TASK TO CARRY OUT:
Your answer should show every line of the material below that includes "here".

DATA PROVIDED:
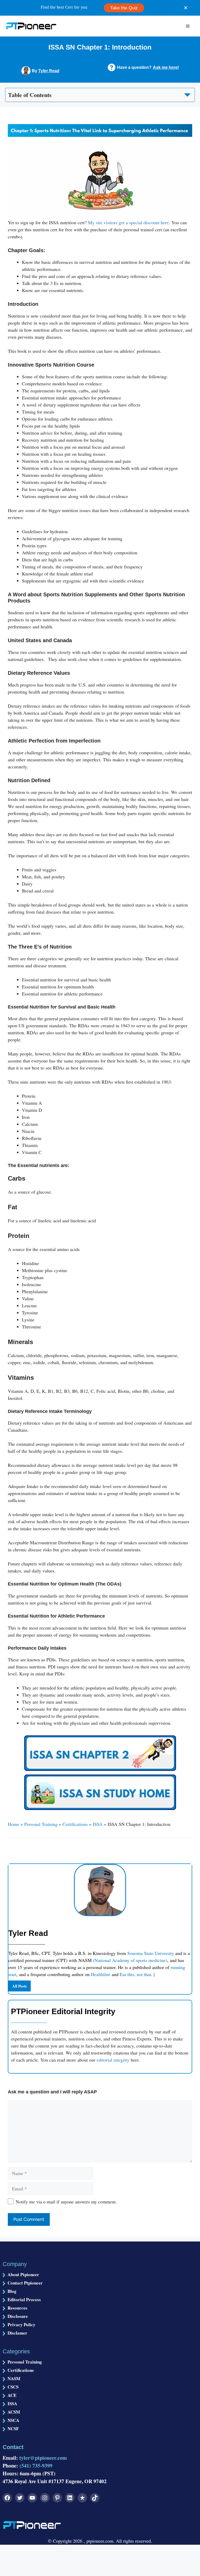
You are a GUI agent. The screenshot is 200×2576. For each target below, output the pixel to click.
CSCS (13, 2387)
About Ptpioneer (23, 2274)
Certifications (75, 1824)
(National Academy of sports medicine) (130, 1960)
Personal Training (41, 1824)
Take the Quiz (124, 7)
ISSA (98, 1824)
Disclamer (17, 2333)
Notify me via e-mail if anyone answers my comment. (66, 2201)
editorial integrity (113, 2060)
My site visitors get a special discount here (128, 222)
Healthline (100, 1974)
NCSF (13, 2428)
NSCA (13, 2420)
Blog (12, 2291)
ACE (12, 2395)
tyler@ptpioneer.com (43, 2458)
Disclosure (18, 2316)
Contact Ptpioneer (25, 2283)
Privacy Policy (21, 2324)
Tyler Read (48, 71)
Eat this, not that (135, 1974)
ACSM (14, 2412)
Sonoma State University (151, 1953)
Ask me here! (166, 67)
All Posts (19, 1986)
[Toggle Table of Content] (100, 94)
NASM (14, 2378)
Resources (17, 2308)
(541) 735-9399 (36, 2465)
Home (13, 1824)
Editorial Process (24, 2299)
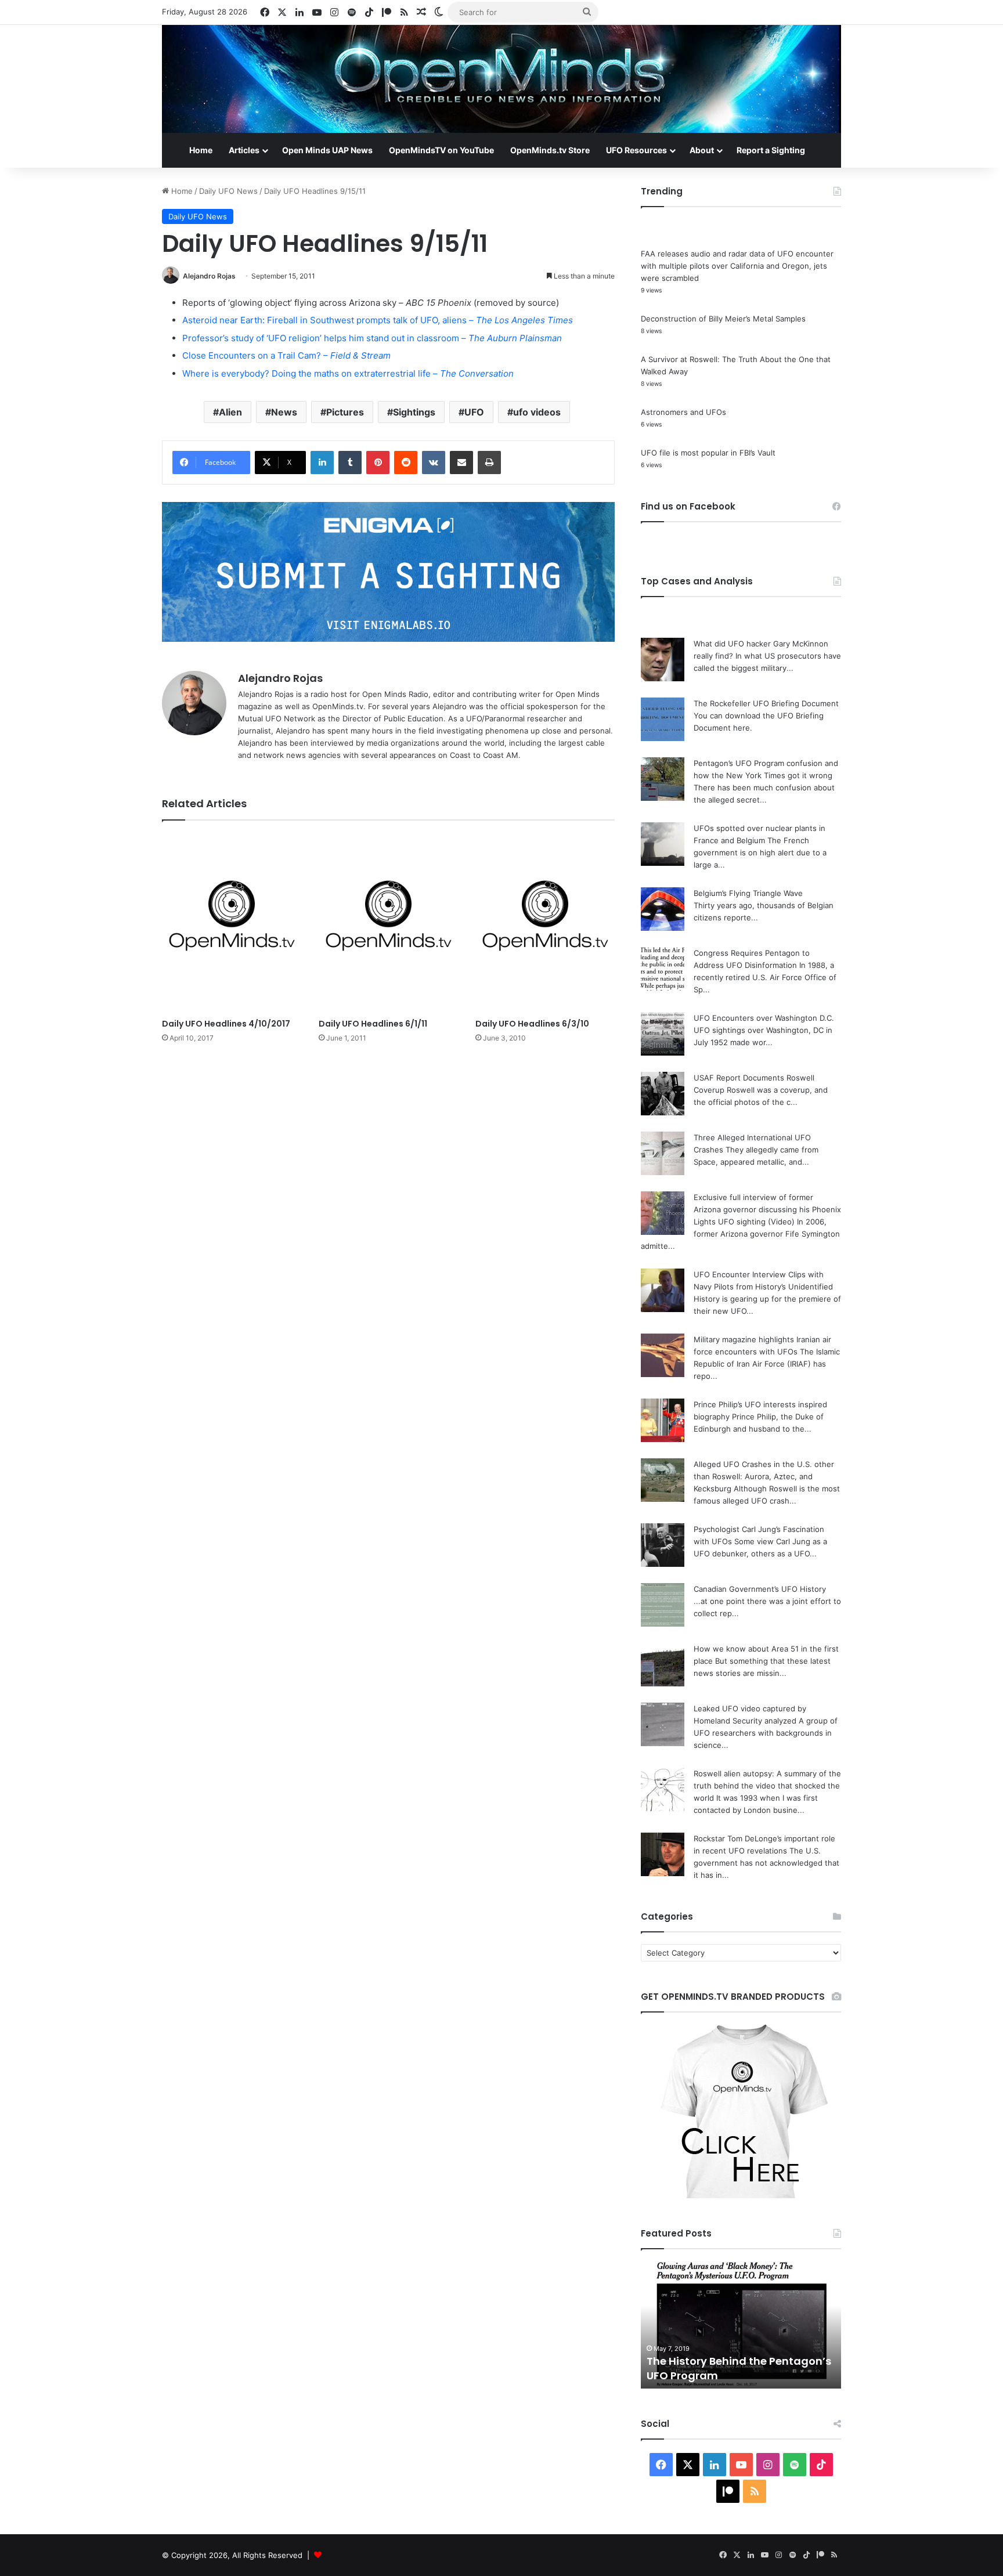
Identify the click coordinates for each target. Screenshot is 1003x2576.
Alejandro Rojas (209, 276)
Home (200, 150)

PROBLEM SOLUTION:
My site visitors get a special discount here (128, 222)
Ask me here! (166, 67)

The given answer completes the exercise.